Question

In: Statistics and Probability

A company has 4 zones(north, south, east, west) and 4 supervisors available for assignment. It is...

A company has 4 zones(north, south, east, west) and 4 supervisors available for assignment. It is estimated that a typical supervisor operating in each zone would bring in the following annual turnover: north:126000, south 105000, east 84000, west 63000. The 4 supervisors are also considered to differ in supervisory competencies. It is estimated that working under the same conditions, the company's yearly turnover would be proportionately as follows: supervisor I:7, supervisor II: 5, supervisor III:5, supervisor IV: 4. How should be the company allocate the best supervisor to the various zones in order to maximize its annual turnover. Use Hungarian method.

Solutions

Expert Solution

Here, a company has 4 zones (north,south,east,west) and 4 supervisors available for assignment.

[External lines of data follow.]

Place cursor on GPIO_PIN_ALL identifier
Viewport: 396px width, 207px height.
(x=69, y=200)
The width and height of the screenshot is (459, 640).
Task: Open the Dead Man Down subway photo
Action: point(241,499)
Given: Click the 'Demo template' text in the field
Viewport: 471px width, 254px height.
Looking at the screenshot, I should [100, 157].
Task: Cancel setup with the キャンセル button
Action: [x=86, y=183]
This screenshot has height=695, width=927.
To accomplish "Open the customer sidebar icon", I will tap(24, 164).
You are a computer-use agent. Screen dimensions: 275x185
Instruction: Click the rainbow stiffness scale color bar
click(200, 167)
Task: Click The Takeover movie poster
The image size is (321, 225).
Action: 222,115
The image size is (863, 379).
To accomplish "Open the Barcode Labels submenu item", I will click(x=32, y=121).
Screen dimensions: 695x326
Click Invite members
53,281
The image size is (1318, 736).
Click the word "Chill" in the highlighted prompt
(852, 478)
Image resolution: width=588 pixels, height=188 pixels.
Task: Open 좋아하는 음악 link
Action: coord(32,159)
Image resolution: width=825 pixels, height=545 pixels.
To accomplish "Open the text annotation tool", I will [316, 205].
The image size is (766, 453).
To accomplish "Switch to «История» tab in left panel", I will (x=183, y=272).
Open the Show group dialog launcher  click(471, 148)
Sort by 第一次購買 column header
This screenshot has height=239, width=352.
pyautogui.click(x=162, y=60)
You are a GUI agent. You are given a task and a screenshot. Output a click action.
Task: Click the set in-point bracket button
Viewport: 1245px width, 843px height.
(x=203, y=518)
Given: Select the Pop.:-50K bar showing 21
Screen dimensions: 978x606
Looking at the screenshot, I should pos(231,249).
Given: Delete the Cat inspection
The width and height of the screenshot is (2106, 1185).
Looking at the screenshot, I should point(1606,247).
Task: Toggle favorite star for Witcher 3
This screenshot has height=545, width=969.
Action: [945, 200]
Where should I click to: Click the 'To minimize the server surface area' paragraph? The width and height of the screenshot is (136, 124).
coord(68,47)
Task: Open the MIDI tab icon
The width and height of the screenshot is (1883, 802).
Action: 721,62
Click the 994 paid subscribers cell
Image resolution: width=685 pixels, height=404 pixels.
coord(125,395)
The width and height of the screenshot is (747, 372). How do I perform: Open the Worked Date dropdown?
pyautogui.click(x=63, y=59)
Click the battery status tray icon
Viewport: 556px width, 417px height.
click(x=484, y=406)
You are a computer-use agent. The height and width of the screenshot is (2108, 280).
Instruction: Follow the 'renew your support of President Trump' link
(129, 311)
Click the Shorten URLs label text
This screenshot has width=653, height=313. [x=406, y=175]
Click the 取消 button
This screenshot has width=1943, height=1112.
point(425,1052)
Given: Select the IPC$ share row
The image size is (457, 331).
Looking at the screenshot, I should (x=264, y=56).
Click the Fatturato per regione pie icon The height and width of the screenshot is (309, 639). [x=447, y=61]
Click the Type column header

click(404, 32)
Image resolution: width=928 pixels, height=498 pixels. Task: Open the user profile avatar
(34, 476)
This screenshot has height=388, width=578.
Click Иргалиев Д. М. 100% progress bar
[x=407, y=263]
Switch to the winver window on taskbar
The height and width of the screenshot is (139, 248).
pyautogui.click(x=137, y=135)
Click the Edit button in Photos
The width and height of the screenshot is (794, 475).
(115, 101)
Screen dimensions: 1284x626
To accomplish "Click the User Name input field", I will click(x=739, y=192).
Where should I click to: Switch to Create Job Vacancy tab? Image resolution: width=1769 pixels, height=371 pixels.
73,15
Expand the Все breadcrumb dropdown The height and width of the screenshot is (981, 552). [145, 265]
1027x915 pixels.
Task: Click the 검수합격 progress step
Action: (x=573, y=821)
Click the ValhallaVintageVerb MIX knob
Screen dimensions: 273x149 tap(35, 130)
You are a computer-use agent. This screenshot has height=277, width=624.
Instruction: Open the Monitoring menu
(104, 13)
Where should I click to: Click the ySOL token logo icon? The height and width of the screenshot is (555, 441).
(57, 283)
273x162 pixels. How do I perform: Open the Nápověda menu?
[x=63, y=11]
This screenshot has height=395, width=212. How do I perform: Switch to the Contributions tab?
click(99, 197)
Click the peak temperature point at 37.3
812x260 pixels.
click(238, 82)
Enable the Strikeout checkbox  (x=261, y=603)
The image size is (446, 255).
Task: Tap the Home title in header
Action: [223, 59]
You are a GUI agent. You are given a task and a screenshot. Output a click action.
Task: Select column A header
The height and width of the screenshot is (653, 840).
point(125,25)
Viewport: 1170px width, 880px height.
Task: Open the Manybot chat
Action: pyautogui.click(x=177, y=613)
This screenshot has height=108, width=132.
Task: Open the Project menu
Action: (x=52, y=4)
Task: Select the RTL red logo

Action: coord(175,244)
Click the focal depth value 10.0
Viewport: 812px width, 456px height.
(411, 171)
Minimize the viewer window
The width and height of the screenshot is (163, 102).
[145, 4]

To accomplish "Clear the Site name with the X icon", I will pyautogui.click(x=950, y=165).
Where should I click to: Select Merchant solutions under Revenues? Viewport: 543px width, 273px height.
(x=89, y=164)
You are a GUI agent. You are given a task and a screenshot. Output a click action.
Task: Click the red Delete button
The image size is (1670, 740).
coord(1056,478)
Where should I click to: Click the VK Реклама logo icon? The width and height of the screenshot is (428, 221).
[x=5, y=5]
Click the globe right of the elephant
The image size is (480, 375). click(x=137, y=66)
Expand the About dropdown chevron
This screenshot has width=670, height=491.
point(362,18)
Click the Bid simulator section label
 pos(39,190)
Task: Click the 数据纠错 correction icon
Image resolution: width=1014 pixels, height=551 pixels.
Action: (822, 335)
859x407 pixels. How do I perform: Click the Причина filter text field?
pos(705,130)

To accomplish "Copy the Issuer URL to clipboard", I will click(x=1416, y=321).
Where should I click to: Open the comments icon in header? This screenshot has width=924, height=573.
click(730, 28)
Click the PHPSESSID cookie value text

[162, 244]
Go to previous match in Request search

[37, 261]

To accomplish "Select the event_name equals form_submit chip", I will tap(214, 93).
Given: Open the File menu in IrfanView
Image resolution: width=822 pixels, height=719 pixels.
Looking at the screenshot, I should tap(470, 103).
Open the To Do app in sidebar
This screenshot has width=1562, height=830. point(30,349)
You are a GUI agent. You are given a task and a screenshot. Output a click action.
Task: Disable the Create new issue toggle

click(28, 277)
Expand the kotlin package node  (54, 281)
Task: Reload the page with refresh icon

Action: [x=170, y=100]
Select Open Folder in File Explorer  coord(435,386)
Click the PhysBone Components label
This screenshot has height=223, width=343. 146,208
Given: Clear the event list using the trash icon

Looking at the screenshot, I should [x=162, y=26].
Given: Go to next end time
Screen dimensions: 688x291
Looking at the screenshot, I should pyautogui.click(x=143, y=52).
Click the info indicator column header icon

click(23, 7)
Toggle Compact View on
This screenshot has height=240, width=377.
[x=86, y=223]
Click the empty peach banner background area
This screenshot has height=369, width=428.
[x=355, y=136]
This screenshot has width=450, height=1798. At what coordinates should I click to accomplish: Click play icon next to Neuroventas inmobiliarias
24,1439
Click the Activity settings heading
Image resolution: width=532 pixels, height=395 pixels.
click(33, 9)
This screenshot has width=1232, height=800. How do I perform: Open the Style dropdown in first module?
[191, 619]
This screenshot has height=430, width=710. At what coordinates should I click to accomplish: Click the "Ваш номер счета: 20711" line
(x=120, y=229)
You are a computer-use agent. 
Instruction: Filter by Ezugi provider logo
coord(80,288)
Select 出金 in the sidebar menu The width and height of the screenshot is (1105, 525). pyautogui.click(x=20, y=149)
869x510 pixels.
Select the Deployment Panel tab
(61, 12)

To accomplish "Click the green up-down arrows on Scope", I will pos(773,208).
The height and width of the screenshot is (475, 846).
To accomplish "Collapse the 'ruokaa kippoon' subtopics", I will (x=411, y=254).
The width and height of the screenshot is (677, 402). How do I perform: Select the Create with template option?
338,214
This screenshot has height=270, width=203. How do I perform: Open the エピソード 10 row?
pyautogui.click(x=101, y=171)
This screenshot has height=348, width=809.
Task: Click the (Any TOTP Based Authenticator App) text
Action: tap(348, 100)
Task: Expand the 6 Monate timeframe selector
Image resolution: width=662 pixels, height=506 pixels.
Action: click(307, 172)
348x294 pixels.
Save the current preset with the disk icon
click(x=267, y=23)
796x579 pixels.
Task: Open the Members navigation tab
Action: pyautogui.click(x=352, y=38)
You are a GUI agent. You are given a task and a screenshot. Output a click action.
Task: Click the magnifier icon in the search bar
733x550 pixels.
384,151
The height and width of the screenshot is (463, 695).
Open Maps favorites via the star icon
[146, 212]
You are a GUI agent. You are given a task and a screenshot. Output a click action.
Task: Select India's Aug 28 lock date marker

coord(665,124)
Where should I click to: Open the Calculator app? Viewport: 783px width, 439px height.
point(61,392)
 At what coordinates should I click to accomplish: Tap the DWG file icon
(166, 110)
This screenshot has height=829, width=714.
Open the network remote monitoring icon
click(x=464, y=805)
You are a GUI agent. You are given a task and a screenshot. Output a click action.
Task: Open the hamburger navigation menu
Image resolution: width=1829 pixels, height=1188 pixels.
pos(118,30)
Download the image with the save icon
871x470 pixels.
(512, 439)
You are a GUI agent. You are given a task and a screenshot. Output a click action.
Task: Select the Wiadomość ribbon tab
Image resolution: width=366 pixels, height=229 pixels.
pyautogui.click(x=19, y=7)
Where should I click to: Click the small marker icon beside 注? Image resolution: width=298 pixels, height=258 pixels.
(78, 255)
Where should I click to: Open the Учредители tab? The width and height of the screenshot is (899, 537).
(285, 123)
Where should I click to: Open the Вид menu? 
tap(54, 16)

Estimated annual turover for each zone is as follows :

north : 126000 , south : 105000 , east : 84000 , west : 63000

Also, it is estimated that, the company's early turnover would be proportionaly to supervisor as follows:

supervisor I : 7 , supervisor II : 5 , supervisor III : 5 , supervisor IV : 4

So, by using above information we can draw assignment matrix as follows:

supervisor north south east west
I 42000 35000 28000 21000
II 30000 25000 20000 15000
III 30000 25000 20000 15000
IV 24000 20000 16000 12000

Above values are calculated as -

For ex; annual turnover of northzone = 126000

Also, we know that the company's early turnover is proportional to supervisor.

i.e. supervisor I : 7 , supervisor II : 5 , supervisor III : 5 , supervisor IV : 4

Now, let x be the proportional multiplier constant .

i.e. 7x + 5x + 5x + 4x = 126000 : this implies that x = 6000

Now, for supervisor I, annual turnover for north zone is 7*6000 i.e 42000.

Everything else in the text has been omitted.